Sexta, 17 de novembro de 2023
Roberto Amaral*
(Autor de História do presente- conciliação, desigualdade e desafios. Ed. Expressão Popular e Books Kindle)
Segundo o calendário cívico, comemoramos 134 anos de uma República por ser, sucessora de uma velha monarquia, arcaica de nascença, filha do latifúndio e do escravismo, espaço de insurreições, golpes militares, intentonas e muitos anos de ditaduras e governos autoritários. Contados a partir da Constituição de 1891, foram seis estatutos políticos, duas cartas outorgadas e apenas quatro assembleias constituintes. Somente a derradeira, a de 1988, algo próxima da soberania popular, leito onde as democracias recolhem legitimidade. Se, antes, a Independência de 1822 resultara de dispendiosas negociações com o Império inglês, metrópole de Portugal, desta feita a mudança de regime operava segundo a marca indelével de nossa história, da colônia aos dias presentes: a regência política de cima para baixo.
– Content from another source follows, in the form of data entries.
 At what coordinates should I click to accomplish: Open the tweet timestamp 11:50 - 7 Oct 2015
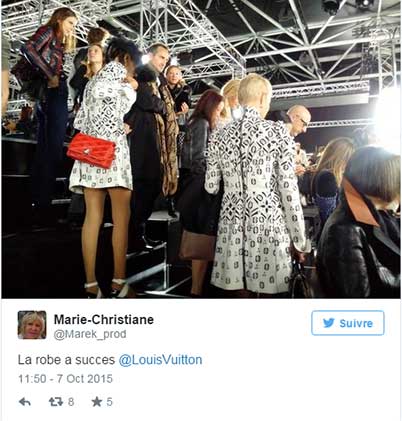(x=65, y=379)
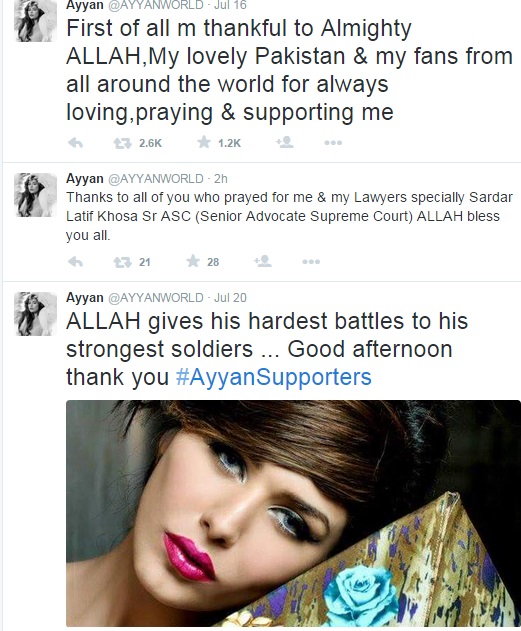This screenshot has height=631, width=521.
Task: Favorite the tweet with 28 stars
Action: (x=193, y=261)
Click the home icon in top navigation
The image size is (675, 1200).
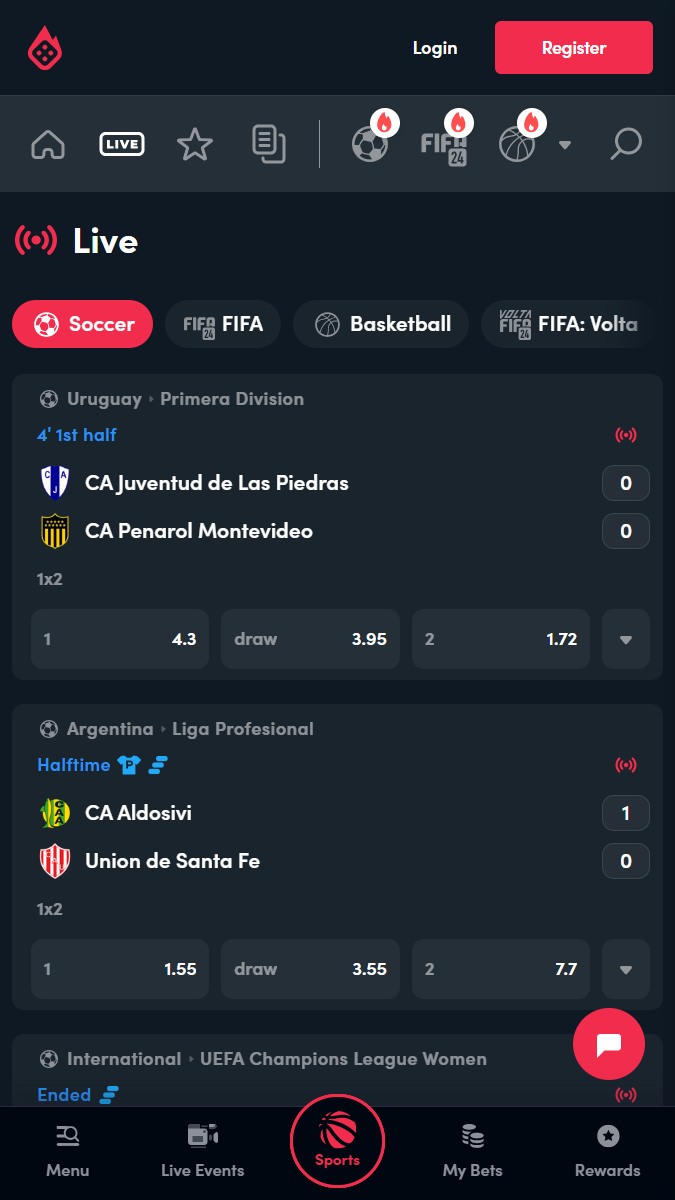(x=48, y=145)

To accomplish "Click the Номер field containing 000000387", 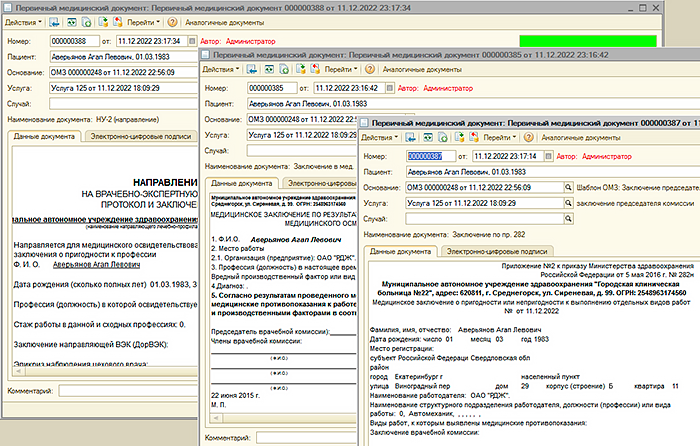I will [429, 156].

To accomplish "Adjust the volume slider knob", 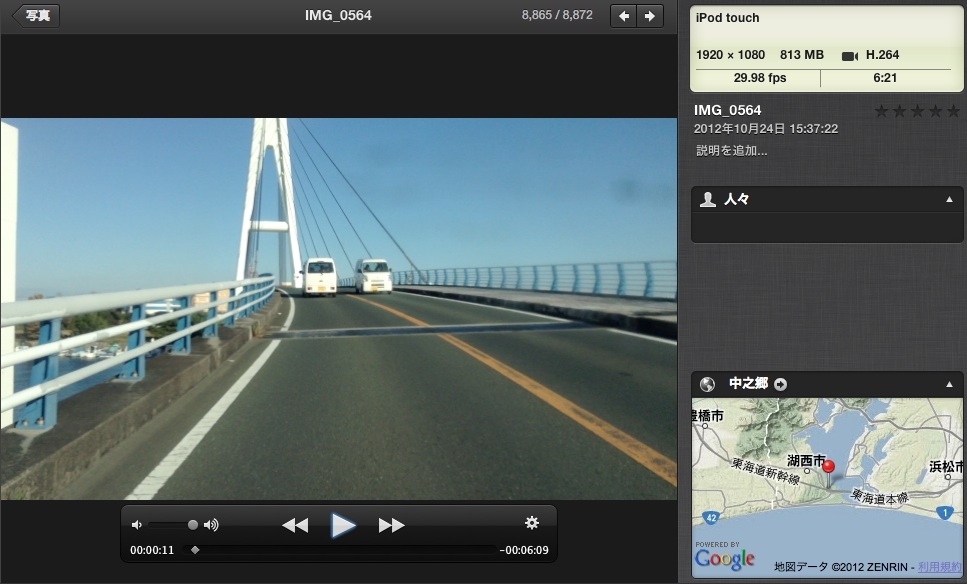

Assim, nasceria, pela via de um golpe de Estado gerado pela oficialidade jovem do exército acantonada no Rio de Janeiro e mobilizada ideologicamente por intelectuais positivistas, aos quais devemos o reacionarismo do lema de nossa bandeira. Frustrada a resistência dos chamados jacobinos, como Rangel Pestana e Silva Jardim, cabe dizer, no entanto, que de uma forma ou outra avançávamos na modernidade e deixávamos de ser — finalmente! — a única monarquia das Américas. Há a registrar, hoje, a proximidade da efeméride com o Dia da Consciência Negra, pois a historiografia escolar nos diz que a república, inevitável em face de uma monarquia agônica, foi apressada pela Abolição, que, escandalosamente tardia, privara os barões da terra das indenizações requeridas pela perda de seus escravos, “peças” como registravam as papeladas dos cartórios.
Mas o novo regime era a continuidade do velho, dominado pela lavoura de São Paulo e Minas Gerais, que assegurou à oligarquia retrógrada e anti-industrialista o controle da economia e da política, até 1930, quando é levada a compor com a nova ordem civil-militar, que logo se libertaria das veleidades liberais da Constituição de 1934 para ingressar de corpo e alma na ditadura do “Estado Novo”, nome de fantasia que tomaria de empréstimo ao regime de Salazar, cuja violência honrou até 1945 e voltaria a honrar no mandarinato que a caserna inaugurou em 1º de abril de 1964, deixando-nos como legado um rol sempre incompleto de cadáveres insepultos e fardados impunes.